Find the word "computer" in the data, then copy each line where it is found.

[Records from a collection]
━━━
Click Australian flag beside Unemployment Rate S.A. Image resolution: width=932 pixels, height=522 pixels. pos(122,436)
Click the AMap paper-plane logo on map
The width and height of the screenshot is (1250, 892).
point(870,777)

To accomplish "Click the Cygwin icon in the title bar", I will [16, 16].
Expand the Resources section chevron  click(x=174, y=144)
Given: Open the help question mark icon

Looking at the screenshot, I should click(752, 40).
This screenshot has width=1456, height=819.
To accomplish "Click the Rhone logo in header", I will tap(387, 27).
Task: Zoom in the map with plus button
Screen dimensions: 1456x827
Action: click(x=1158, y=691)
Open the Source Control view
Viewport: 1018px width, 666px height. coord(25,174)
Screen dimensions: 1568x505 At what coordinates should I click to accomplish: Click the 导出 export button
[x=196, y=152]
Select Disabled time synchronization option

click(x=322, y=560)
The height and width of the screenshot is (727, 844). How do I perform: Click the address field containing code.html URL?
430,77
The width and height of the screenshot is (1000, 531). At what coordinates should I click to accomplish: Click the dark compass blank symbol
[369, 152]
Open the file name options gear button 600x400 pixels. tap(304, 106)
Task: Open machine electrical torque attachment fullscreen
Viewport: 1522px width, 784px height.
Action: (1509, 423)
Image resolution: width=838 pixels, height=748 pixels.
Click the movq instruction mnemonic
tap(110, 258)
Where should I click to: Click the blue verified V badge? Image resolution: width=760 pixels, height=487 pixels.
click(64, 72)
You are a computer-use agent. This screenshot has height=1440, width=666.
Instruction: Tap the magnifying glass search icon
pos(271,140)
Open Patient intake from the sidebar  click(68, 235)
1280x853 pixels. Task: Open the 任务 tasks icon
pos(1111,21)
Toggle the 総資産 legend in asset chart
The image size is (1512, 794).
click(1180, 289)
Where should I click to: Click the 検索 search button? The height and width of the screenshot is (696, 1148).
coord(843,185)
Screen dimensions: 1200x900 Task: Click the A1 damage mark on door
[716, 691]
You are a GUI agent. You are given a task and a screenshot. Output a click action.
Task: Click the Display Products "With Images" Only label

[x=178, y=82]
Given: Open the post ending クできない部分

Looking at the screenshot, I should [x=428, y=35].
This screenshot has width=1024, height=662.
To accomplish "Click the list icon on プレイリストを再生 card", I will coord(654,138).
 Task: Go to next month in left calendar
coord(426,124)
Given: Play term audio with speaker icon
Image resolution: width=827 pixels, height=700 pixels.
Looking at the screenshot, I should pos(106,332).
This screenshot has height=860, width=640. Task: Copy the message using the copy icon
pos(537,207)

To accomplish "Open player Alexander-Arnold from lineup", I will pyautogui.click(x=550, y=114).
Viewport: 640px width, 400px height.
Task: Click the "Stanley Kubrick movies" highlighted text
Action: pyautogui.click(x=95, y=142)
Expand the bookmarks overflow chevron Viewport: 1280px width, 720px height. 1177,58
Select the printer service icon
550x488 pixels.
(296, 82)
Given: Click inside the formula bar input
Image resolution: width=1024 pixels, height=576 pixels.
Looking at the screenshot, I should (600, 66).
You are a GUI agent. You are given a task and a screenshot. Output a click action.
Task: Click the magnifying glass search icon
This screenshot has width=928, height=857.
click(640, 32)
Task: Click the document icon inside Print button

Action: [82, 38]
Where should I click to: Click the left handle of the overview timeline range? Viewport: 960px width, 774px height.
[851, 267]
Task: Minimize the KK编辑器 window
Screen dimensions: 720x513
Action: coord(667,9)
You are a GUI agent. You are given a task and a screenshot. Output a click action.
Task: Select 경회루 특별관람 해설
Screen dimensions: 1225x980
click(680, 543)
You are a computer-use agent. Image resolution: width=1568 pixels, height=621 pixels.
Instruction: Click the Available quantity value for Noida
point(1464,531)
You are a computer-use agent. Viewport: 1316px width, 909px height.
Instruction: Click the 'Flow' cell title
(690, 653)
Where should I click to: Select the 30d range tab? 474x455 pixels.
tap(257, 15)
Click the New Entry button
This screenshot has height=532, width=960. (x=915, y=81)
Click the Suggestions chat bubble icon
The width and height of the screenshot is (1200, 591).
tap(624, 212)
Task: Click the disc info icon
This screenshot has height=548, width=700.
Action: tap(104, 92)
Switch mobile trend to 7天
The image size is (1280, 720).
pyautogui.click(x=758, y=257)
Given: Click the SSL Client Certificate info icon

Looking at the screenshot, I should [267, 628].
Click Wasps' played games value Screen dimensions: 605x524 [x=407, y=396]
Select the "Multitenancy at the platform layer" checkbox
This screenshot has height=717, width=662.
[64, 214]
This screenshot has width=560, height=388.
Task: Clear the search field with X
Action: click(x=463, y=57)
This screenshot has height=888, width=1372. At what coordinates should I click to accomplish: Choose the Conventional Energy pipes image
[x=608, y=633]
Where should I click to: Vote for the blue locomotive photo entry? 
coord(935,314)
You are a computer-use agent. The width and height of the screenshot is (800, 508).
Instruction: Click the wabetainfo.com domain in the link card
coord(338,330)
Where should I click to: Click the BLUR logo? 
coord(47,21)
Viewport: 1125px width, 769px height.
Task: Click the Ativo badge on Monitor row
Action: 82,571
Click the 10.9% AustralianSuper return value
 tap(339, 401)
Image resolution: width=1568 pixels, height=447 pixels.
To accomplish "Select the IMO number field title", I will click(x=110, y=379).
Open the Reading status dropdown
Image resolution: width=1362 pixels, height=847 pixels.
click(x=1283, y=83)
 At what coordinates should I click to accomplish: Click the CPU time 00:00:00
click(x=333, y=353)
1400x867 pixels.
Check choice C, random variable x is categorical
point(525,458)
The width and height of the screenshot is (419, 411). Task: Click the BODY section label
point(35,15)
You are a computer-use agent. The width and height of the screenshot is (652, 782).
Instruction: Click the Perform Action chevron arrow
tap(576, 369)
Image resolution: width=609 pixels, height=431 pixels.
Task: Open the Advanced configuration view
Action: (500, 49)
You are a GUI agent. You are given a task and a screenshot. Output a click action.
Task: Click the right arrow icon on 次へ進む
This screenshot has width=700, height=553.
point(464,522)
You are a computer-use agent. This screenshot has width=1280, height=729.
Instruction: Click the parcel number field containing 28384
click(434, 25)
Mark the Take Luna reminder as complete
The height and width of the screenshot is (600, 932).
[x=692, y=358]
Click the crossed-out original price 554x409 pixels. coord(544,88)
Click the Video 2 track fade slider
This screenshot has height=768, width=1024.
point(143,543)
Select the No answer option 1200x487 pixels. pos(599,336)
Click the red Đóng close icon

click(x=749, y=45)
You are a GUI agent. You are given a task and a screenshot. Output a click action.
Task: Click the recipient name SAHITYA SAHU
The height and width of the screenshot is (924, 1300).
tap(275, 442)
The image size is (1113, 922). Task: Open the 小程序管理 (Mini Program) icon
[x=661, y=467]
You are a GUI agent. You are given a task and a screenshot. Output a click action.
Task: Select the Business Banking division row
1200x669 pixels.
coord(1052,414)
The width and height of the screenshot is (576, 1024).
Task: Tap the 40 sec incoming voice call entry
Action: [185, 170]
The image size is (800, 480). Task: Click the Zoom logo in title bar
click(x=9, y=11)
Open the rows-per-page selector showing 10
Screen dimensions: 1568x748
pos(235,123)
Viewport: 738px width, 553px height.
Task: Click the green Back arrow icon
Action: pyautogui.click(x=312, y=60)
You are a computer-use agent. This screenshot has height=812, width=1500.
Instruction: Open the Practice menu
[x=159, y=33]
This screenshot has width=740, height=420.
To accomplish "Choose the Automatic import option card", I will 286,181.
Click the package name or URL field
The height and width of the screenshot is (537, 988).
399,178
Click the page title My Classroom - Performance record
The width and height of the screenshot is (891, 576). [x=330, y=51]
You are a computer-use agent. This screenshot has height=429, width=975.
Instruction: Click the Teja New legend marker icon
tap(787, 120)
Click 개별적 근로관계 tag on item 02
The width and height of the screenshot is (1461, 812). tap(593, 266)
━━━
Answer space =
You are a computer-use agent. This screenshot has height=1440, width=666.
You are a computer-use agent. Image resolution: width=1568 pixels, height=621 pixels.
You are a computer-use agent. Viewport: 1316px width, 909px height.
You are a computer-use agent. The width and height of the screenshot is (800, 508).
You are a computer-use agent. The width and height of the screenshot is (652, 782).
You are a computer-use agent. This screenshot has width=1280, height=729.
You are a computer-use agent. This screenshot has height=812, width=1500.
You are a computer-use agent. This screenshot has height=429, width=975.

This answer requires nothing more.